(Beginning of Data to process)
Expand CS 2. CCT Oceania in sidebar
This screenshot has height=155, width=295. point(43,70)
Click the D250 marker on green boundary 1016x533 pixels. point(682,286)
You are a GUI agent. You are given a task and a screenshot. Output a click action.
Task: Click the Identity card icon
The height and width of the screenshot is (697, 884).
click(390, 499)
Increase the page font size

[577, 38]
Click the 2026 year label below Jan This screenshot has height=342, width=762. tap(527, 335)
(End of Data to process)
(Beginning of Data to process)
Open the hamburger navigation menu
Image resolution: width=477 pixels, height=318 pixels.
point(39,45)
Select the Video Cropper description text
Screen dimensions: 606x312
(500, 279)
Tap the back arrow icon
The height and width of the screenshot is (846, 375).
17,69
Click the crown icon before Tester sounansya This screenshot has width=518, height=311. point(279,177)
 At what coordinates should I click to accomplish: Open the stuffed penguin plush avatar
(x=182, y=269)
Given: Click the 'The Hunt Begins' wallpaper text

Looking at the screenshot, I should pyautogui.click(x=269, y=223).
(End of Data to process)
* **Work request**: Filter the lines above, keeping and copying those that contain "icon".

* **Response for this exercise**:
Task: Click the Identity card icon
Tap the back arrow icon
Click the crown icon before Tester sounansya This screenshot has width=518, height=311. point(279,177)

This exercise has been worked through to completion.